Note: None of n-hexane, benzene, toluene, p-xylene, o-xylene, styrene, 1,2-diethylbenzene, or divinylbenzene were detected in the samples.

3. Conclusion

In this study, a Wayeal GC6100 gas chromatograph equipped with a flame ionization detector (FID) and coupled with an automated headspace sampler was employed for the determination of resin residues in Panax notoginseng saponin samples. The experimental results demonstrated that all chromatographic peaks were well separated, with resolutions greater than 1.5, meeting the requirements for the analytical purposes.
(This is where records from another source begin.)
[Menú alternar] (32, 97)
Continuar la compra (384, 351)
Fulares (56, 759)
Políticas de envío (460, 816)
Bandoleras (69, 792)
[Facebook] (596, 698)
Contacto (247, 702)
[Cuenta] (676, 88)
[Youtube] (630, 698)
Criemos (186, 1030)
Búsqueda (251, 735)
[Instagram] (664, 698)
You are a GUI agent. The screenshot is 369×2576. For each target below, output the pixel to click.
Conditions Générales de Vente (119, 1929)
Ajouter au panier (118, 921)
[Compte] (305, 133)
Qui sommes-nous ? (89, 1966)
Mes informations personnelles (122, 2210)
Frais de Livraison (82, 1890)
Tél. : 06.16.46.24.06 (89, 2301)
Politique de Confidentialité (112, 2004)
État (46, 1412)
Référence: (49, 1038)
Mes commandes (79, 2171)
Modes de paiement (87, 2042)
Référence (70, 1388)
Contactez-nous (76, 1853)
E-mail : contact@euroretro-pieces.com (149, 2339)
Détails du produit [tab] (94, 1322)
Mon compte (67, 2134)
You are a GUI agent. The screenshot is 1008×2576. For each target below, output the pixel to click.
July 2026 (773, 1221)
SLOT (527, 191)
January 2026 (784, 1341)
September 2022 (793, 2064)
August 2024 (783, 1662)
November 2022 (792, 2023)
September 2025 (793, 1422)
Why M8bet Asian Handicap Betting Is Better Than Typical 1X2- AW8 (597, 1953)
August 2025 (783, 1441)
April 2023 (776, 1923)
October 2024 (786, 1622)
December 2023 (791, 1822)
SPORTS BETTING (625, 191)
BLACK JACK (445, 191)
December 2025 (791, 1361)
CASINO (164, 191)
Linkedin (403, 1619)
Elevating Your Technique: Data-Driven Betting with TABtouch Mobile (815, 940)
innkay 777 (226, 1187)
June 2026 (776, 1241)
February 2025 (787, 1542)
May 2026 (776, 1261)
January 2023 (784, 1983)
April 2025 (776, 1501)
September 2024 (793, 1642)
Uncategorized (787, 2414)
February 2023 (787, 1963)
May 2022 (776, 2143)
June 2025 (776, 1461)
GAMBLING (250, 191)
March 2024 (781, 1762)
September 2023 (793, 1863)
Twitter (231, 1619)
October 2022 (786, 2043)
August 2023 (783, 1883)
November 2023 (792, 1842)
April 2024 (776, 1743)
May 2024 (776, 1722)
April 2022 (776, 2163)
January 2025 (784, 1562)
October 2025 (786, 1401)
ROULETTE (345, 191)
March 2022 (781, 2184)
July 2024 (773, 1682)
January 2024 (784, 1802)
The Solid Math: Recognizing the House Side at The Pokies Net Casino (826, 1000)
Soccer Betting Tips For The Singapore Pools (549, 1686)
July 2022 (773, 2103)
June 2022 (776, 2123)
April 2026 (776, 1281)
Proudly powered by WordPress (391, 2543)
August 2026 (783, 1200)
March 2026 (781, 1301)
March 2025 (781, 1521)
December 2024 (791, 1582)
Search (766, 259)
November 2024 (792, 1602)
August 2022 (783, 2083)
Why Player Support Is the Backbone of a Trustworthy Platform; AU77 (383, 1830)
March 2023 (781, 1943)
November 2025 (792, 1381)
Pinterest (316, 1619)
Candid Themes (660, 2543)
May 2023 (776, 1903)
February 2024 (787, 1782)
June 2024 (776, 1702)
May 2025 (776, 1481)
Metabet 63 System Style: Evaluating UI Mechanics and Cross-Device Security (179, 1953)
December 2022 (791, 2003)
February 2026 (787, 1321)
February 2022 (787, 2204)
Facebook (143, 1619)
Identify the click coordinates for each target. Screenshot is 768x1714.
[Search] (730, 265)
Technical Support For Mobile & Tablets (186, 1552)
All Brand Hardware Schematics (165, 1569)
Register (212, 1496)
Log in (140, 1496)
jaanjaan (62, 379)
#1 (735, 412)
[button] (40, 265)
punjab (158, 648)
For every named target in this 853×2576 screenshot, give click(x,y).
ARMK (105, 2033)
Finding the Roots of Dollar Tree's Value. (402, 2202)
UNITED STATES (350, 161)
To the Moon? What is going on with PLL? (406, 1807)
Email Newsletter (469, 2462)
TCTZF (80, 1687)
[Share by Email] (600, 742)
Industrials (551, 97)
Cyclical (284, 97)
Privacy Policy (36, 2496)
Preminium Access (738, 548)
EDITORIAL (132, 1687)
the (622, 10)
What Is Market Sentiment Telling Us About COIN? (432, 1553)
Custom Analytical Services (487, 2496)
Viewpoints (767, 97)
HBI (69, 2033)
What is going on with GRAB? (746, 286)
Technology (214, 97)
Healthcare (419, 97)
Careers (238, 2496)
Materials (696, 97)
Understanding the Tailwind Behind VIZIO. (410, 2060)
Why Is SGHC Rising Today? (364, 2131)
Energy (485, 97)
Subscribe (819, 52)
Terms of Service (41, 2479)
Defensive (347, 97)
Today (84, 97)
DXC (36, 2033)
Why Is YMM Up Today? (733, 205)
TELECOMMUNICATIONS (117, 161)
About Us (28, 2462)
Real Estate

The repeatability and detection limit test results of this method all met the specified requirements. None of n-hexane, benzene, toluene, p-xylene, o-xylene, styrene, 1,2-diethylbenzene, or divinylbenzene were detected in the test samples, indicating satisfactory results. These results demonstrate that the Wayeal GC6100 gas chromatograph is fully capable of meeting the analytical requirements for the determination of resin residues in Panax notoginseng saponin samples.

4. Attention

All operations involving the preparation of solvent and standard solutions, as well as sample pretreatment, should be carried out in a fume hood. Appropriate personal protective equipment should be worn in accordance with laboratory safety regulations to avoid contact with skin and clothing.